Por. J. Jesús Lemus
El señalamiento sobre la colusión entre el poder político mexicano y el crimen organizado representa uno de los temas más delicados en la agenda de seguridad bilateral con Estados Unidos.
Las posturas de funcionarios del Departamento de Justicia y la Administración de Control de Drogas, conocida como la DEA por sus siglas en inglés, han sostenido una narrativa crítica sobre el alcance del narcotráfico dentro de las instituciones gubernamentales de México.
La perspectiva planteada por Terrance Cole, director de la DEA, se alinea con una postura histórica de la agencia antidrogas que sostiene la existencia de una relación simbiótica entre grupos delictivos y actores del ámbito político.
Cole ha afirmado que las estructuras del narcotráfico en México operan con un grado de protección institucional que facilita la producción, tráfico y distribución de drogas hacia el mercado estadounidense. Bajo su perspectiva, las organizaciones criminales no funcionan como entes al margen del Estado de manera aislada, sino que aprovechan redes de corrupción entrenched en distintos niveles de gobierno para garantizar la impunidad de sus operaciones, el control territorial y el lavado de dinero.
Esta visión fundamenta la exigencia de Washington para que las autoridades mexicanas actúen de manera más contundente contra los liderazgos políticos y policiales que presuntamente protegen a los cárteles.
La narrativa impulsada desde la DEA insiste en que el problema del tráfico de drogas sintéticas, en particular los opioides como el fentanilo, no puede resolverse únicamente combatiendo la logística del crimen, sino desmontando la red de contubernio con funcionarios corruptos.
Para comprender el trasfondo de estas declaraciones, resulta necesario analizar la evolución del concepto de narcoestado utilizado por diversos sectores del gobierno norteamericano para calificar la situación mexicana.
Desde finales del siglo pasado, agencias de inteligencia y miembros del Congreso en Washington han utilizado la categoría de estado capturado o narcoestado para describir escenarios donde las instituciones públicas quedan subordinadas a los intereses de las organizaciones criminales.
A lo largo de las últimas décadas, el señalamiento estadounidense se ha alimentado de procesos judiciales de alto perfil tramitados en cortes de Estados Unidos. Un hito decisivo en esta percepción fue el juicio contra el exsecretario de Seguridad Pública de México, Genaro García Luna, procesado por conspiración de narcotráfico al haber recibido millonarios sobornos para brindar protección al Cártel de Sinaloa.

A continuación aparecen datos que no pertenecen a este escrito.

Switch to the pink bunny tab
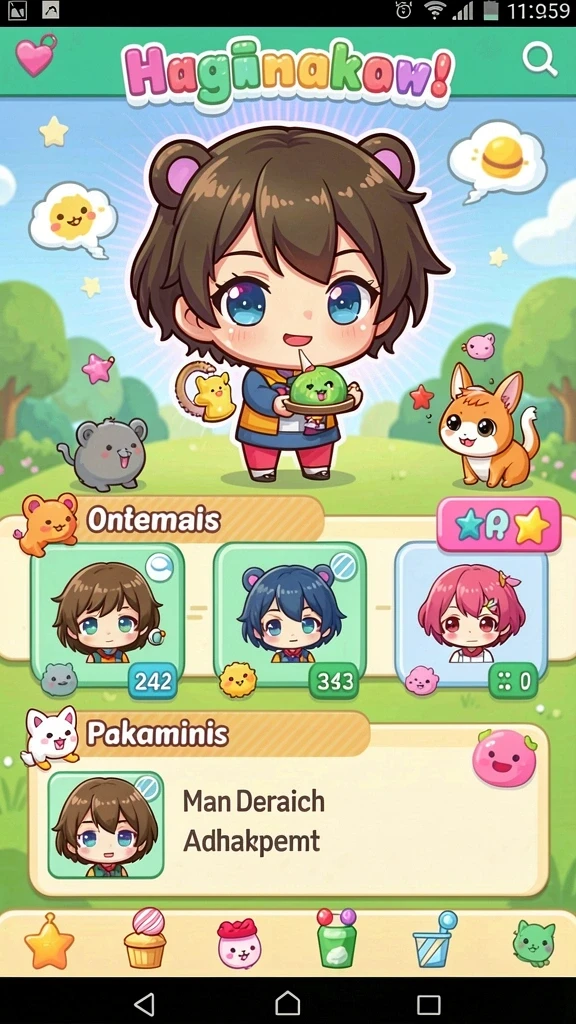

Casos como este, sumados a las acusaciones contra exgobernadores y comandantes policiales, sirvieron como evidencia en el discurso político y legal norteamericano para argumentar que la penetración del narcotráfico alcanzó las esferas más altas de la seguridad nacional.
Sin embargo, el uso del término narcoestado por parte de Estados Unidos ha sido complejo y cambiante. Mientras que agencias como la DEA o sectores del Congreso norteamericano suelen inclinarse por señalar la complicidad institucional masiva, el Departamento de Estado y la Casa Blanca han adoptado en diversos periodos un tono más diplomático.
Esta diferencia responde a la necesidad de mantener la cooperación operativa en materia de fronteras, comercio y migración. Cuando las tensiones se incrementan debido a crisis de salud pública por sobredosis en territorio estadounidense, la presión diplomática aumenta y los informes norteamericanos enfatizan la inacción o el presunto contubernio de las autoridades mexicanas.
El gobierno de México ha rechazado categóricamente la caracterización del país como un narcoestado o las acusaciones de colusión sistemática, calificándolas de injerencistas y contrarias al respeto a la soberanía nacional.
Desde la perspectiva oficial mexicana, las declaraciones de funcionarios estadounidenses suelen responder a dinámicas políticas internas de Washington o a intentos de imponer la agenda de seguridad de la DEA sin considerar las causas sociales del consumo ni la responsabilidad de Estados Unidos en el tráfico ilegal de armas hacia territorio mexicano.
A pesar de estas fricciones, ambos países mantienen esquemas de trabajo conjunto donde convergen el intercambio de inteligencia militar y la coordinación policial, operando en una constante tensión entre la acusación de corrupción y la necesidad de cooperación bilateral.